--- STUDY TEXT Enclosed Below ---

Zenner ended up on the project because it fit his schedule demands. He knew he would have to work remotely due to a combination of his hectic life, lab location, football training and the birth of his first child.

Sanford invited him to work there, in part, because he already is accepted to the medical school. A good opportunity to do quality research along with making connections for his future, he accepted.

He met Weimer, who was skeptical of the arrangement at first. She figured she might hear from him once or twice and that he’d work when he could. She didn’t expect him to become a fully immersed part of the group, including participating in the group WhatsApp chat and twice-weekly lab meetings via Skype.

“I was pleasantly surprised,” Weimer said. “Even the week after they had the baby, he logged into lab meetings. He’s holding the baby in his arms while his wife was getting some rest. It was so impressive.”

Zenner became one of two “Weimer Lab Ghosts” along with Katherine White, whom he worked with almost daily — communicating what they were seeing and the data they were tracking.

Zenner’s past two years placed him in labs studying mice under microscopes, participating in different tests, feeding them, recording data and sometimes doing postmortem surgery to help with results. This project, over the span of six months, featured his critical thinking and a more intensive scientific-writing regimen.

“To go back and write again is such a good exercise and so important in science,” Zenner said. “To do that was really good. A good exercise. It was just different skills. The image analysis is something that is a part of any lab work and ended up just being more of my focus this time around, and it’s good.

“It’s a good skill to have, and although it is different, it is still very important for a lot of labs that you work in.”

Weimer had Zenner record the results he read on the microscope blindly — meaning he didn’t know which slides were the disease with drug treatment and which were without — so he could make unbiased decisions about whether or not the treatment was working.

Much of Zenner’s work focused specifically on CLN6, with which symptoms begin within a child’s first few years. It leads to children losing the ability to walk, speak and, eventually, see. Kids with CLN6 usually die by their early teenage years. There is also an adult-onset version of CLN6 that has a slower rate of decline.

CLN6 is trickier, Weimer said; from her observations, if a family’s first child has it, somehow the second child often does, as well — even though it should be only a 1-in-4 possibility.

For any type of Batten to occur, the child has to receive a bad gene from both parents, both of whom have to be carriers for the disease. A lot of recent Batten disease research funding came from the Charlotte and Gwenyth Gray Foundation, a nonprofit started by Gordon Gray — a producer on the films “Miracle,” “The Rookie” and “Million Dollar Arm” — and his wife, Kristen. Their two daughters have Batten. Money raised by their research helped create a gene therapy clinical trial in less than a year.

“Part of what Zach was involved in was helping us with the analysis of screening gene therapy in other forms of Batten disease and just knowing that sometimes it could take a long time for kids to get the cue to receive the gene therapy,” Weimer said. “Or some of them aren’t eligible for the gene therapy trial, so what other drugs or treatments are there out on the market that we can actually be treating these kids with?

--- End of Enclosed STUDY TEXT ---

ACTIONS TO TAKE:
(1) Update the part of the Batten disease article between "For any type" and "than a year.", inclusive, changing "nonprofit" to "charity".
(2) Extend the article on the Batten disease research, picking up right after its last sentence.

--- GIVEN DATA Enclosed Below ---

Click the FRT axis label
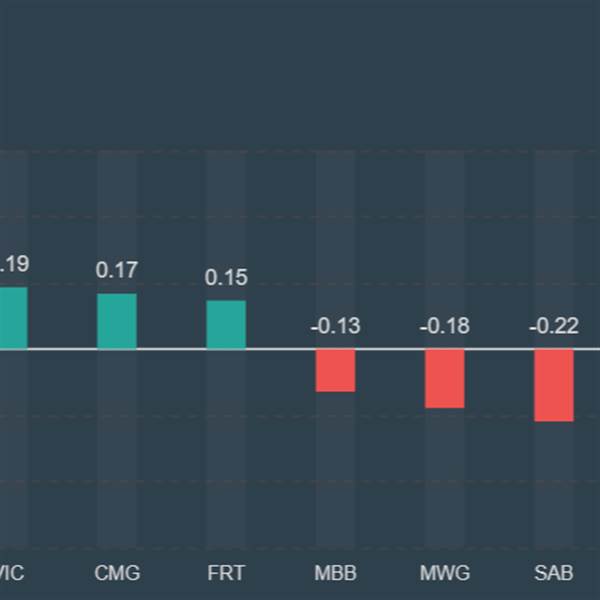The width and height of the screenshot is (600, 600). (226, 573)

--- End of Enclosed GIVEN DATA ---
--- GIVEN DATA Enclosed Below ---

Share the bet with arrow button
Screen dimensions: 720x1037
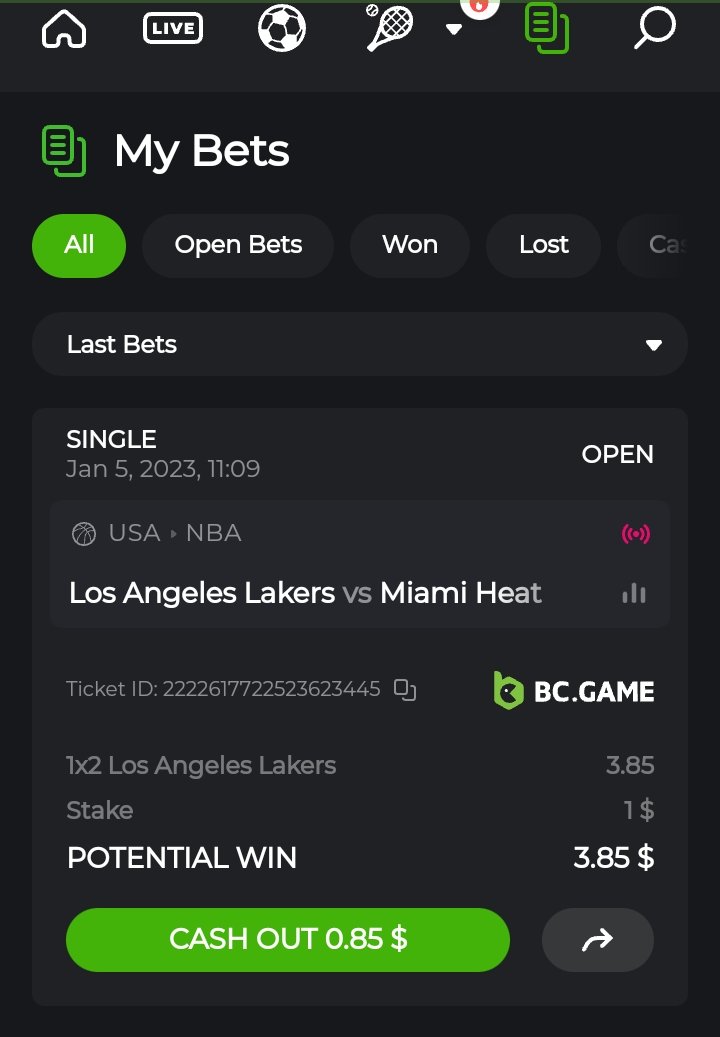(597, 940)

--- End of Enclosed GIVEN DATA ---

TASK RESPONSES:
(1)
For any type of Batten to occur, the child has to receive a bad gene from both parents, both of whom have to be carriers for the disease. A lot of recent Batten disease research funding came from the Charlotte and Gwenyth Gray Foundation, a charity started by Gordon Gray — a producer on the films “Miracle,” “The Rookie” and “Million Dollar Arm” — and his wife, Kristen. Their two daughters have Batten. Money raised by their research helped create a gene therapy clinical trial in less than a year.

(2)
“Also, gene therapy is so new, we have no clue how long it is going to last, so we’ll always want to have an arsenal of treatments ready to go. So the drugs Zach was involved in screening were really those next-generation treatments that we kind of have cued up after the gene therapy.”

Zenner, standing in the Lions’ locker room earlier this month, shook his head when he was asked what he learned about Batten. He could have been there for hours and not covered all of it. Working on a rare disease parents and children have no control over left him with a greater appreciation of the wonder of the human body.

“I’m always struck by how easy it is for things to go wrong, like you have one genetic mutation and you’re missing this protein and now you have an autosomal storage disorder and you have progressive nerve degeneration and you die when you’re 8 years old,” Zenner said. “You know, it’s horrible. But it’s such a small thing that turns into such a large consequence.

“I’m always struck by how the human body is put together and how so many things can go wrong. But when you look at the general population, how often it doesn’t go wrong and the miracle of human life, I guess.”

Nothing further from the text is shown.